When claiming damages for injuries received in any situation it is usually considered important to have medical reports contemporaneous with the actual incident as normally any later permanent disabilities flow on from initial injuries or effects. Any later medical examination cannot of itself state that the later problems are definitely a result of earlier injuries if there are no earlier injuries duly documented. The plaintiff suggests that there may have been earlier documents to support earlier attendance at the hospital but they have been lost. But if there were any earlier contemporaneous attendance with appropriate injuries then surely the hospital or doctor would have the records. The implication from the absence of any contemporaneous reports of injuries at the time of the incident is that the assault was not serious enough to warrant any concern. It is the norm in this country for people to make claims for compensation as soon as something happens, not to wait for two years. A court must have evidence of the seriousness of the injuries at the time or clear medical evidence to support such injuries at the time. The medical report can only refer to what the doctor was told may have been the origin of the problem, thus “the pains were said to have been started after he was hit on the left side of his shoulder in 1995”. The doctor does not give an opinion that the plaintiff must have suffered some serious assault two years earlier. He can only say what appeared to be the problem at the time he examined the plaintiff but cannot relate it back to any earlier incident. There is a further aspect of the injuries that warrant comment. If there were serious injuries at the time of the incident, under the principle of mitigation of damages then there was an obligation on the plaintiff to seek appropriate medical attention and following on from what the doctor said in 1996 it is clear that the plaintiff should have had physiotherapy treatment much earlier than when he started it in 1996. One of the immediate remedies for spinal or neck injuries is manipulation and physiotherapy. So if some of the more recent disability is as a result of the assault on the 25th October then much of it may have been exacerbated by the failure of the plaintiff to seek better treatment earlier, in other words by his failure to mitigate the damage.

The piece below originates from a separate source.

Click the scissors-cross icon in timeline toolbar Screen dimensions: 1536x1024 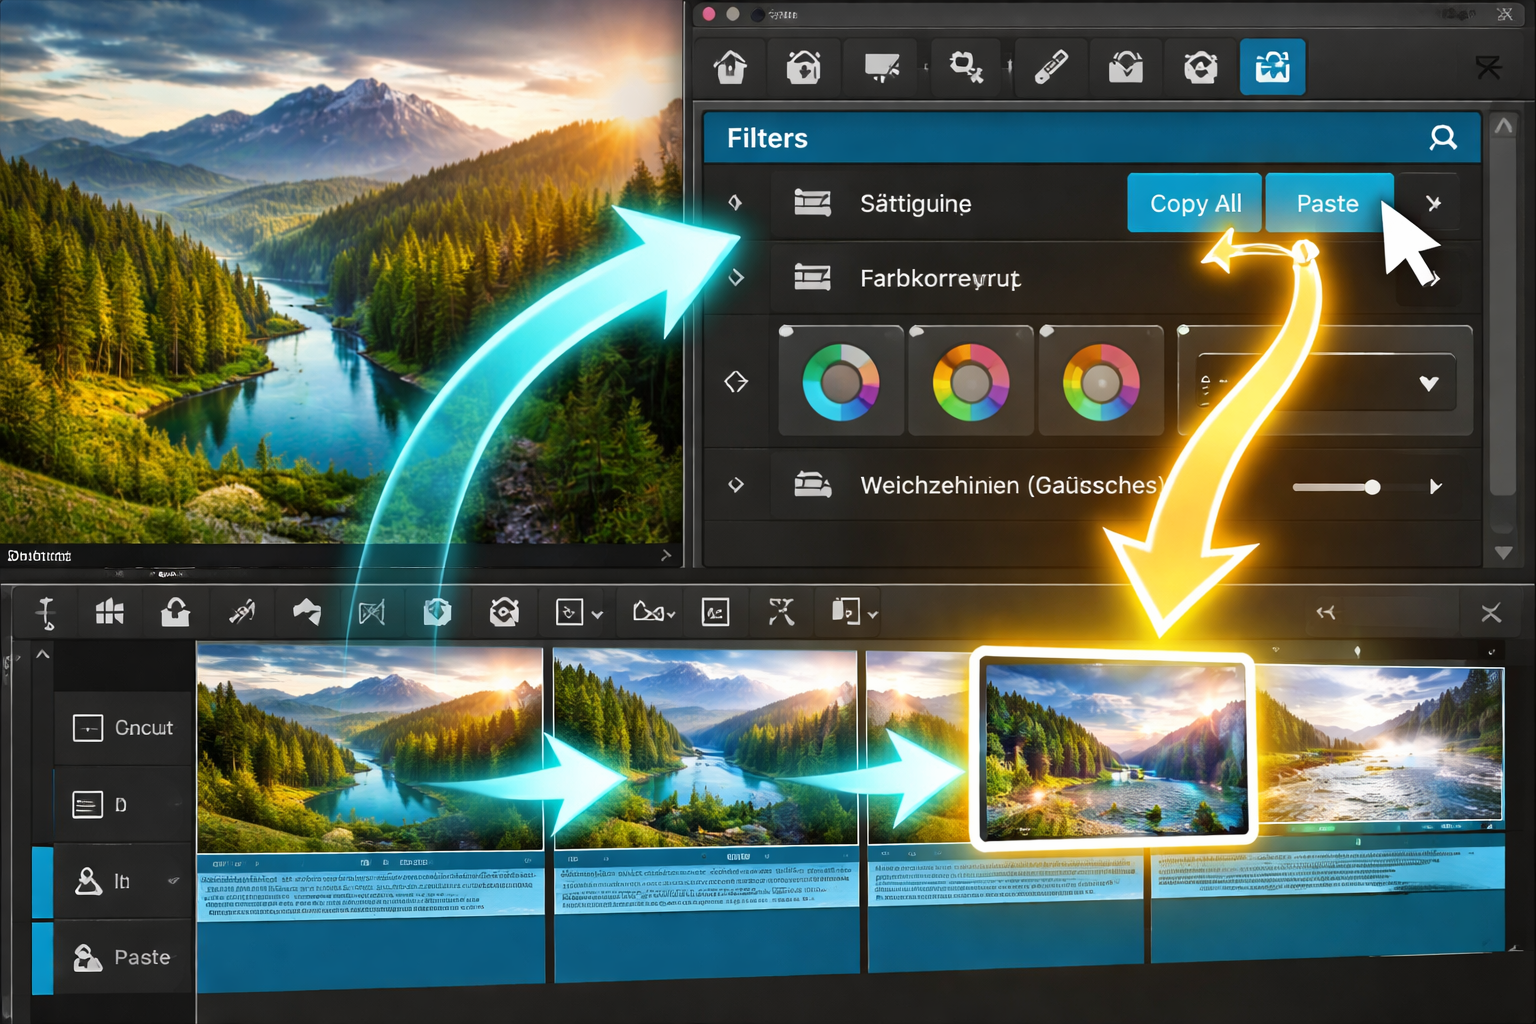pyautogui.click(x=781, y=612)
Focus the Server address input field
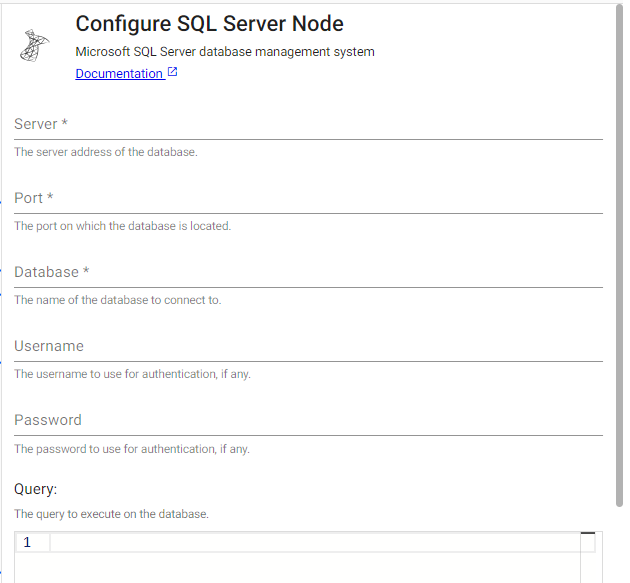The width and height of the screenshot is (630, 583). (x=308, y=124)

The defendants do admit to an assault, however not of the nature to cause the disability now complained of.
I am unable on the evidence to find the disability now complained of is as a result of the assault of the defendants in 1994.
There were admissions of an assault but I am unable to find there is substantial loss or damage. The assault was therefore of only a minor nature and I will order damages of K200 for the minor assault.
I order judgement for the plaintiff in the sum of K200.